My work with Thelma had given me a strong foundation in psychic research and a structure from which to grow, but I was ready to move on. One final factor was that Kirlian photography was falling out of favor among parapsychologists: There was increasing data indicating that the effect was due only to moisture. Although Thelma never believed this, my own enthusiasm for working with it waned: I wanted to find other methods of establishing the validity of phenomena I knew to be authentic. Gradually, then, the lab was getting less of my attention as my life became consumed with school. It took every available ounce of energy and discipline to stay focused on my classes. With a single-mindedness that was new for me, I forged ahead, concentrating on getting through one subject at a time. I barely stopped long enough to take a breath. Years flew by—until it was time for the MCATs.

I was never good at taking computerized multiple-choice tests, particularly when my future depended upon them. The pressure surrounding the MCATs, the equivalent of college SATs, was enormous. I would have to score extremely high in order to be accepted into medical school. Packed into the UCLA student union with a thousand other students, I spent eight grueling hours taking the test. By the time it was over, I'd lost faith in myself. On that same night, certain that I'd failed, I returned to my grammar school, climbed the steps, and sat down.

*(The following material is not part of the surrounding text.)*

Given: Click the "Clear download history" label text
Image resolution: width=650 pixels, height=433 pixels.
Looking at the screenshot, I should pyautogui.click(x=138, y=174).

Alone, my legs drawn up to my chest in fetal position, I rocked back and forth, wishing I were a child again, trying to put this harrowing day behind me. I gazed across the street at the house I used to live in as a child. The lights were on, making it look warm and inviting, and I wanted to run inside. Remembering the tiny vegetable garden I'd planted with my father in the front yard, I broke down and wept cleansing tears that had been bottled up for a long time. Huddled on the steps, engulfed in memories and caressed by them, I felt calm again. As I got up and walked away, my strength had been renewed.

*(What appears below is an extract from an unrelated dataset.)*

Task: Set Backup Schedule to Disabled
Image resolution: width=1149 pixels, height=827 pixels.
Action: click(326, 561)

My fears turned out to be unjustified. I was accepted at Hahnemann Medical School in Philadelphia, the alma mater of both my parents. For them, this was almost too good to be true. I had turned my life around. They not only paid for my school tuition and housing but also offered emotional support. So in late August of 1975, I packed up my van and my black Labrador retriever, and we drove to the East Coast.

My new home was a studio apartment in an old converted 1920s brownstone with art deco trim. It was directly adjacent to the Philadelphia Art Museum and across the street from a two-story Catholic convent. My window looked directly into the convent's front garden, giving me an unobstructed view of a pure white life-size statue of Jesus. In the winter, the statue would often be half buried in snow. I liked to think it was watching over me.

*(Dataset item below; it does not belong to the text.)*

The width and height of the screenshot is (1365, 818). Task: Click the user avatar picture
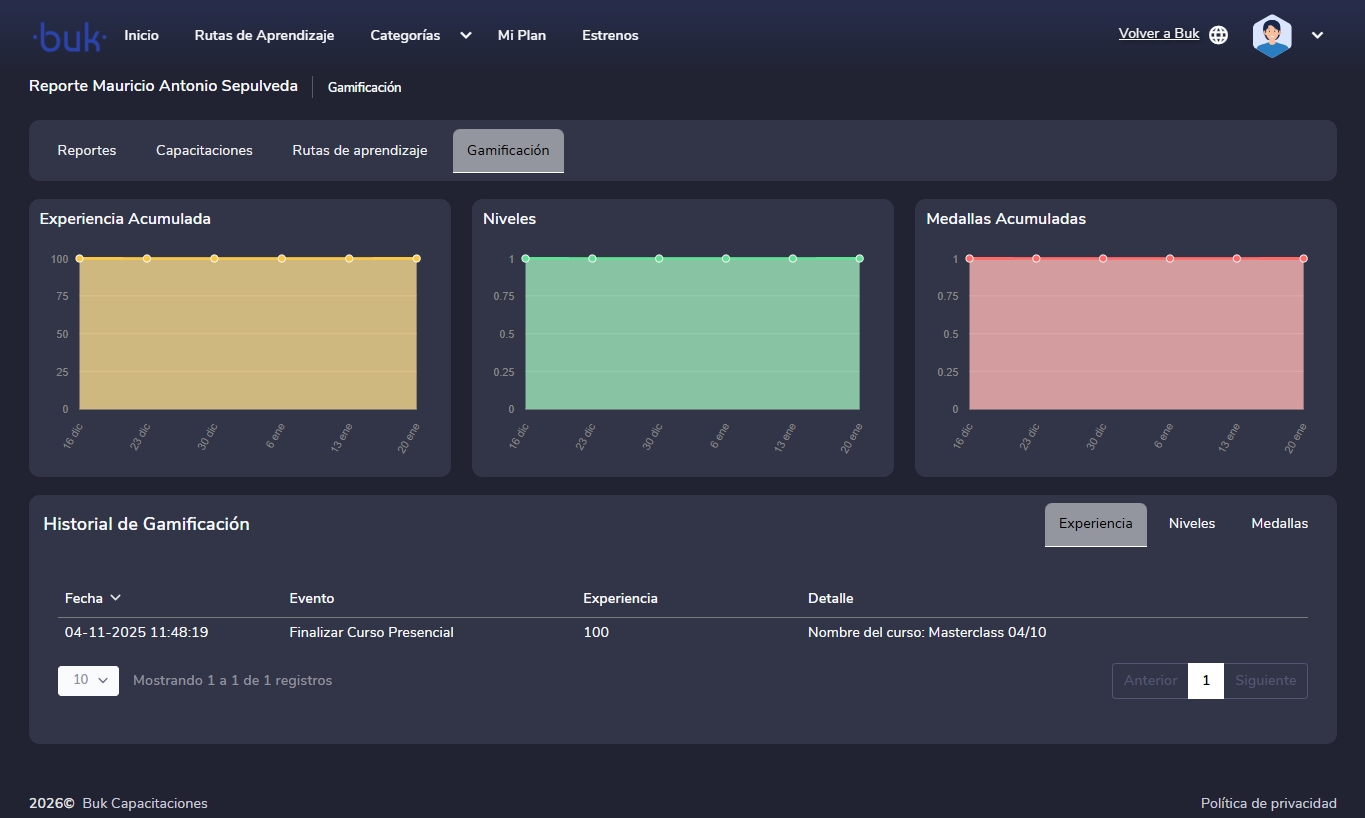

The first few months of medical school elicited great resistance. Nothing in my life looked familiar; I felt I had been swallowed by a black hole. My days were regimented, planned down to the last minute, so much more rigid than pre-med had ever been. In the early mornings, my only time for myself, my dog and I would walk through Fairmount Park and watch the crew teams rowing past the banks of dogwoods and azaleas down the Schuylkill River.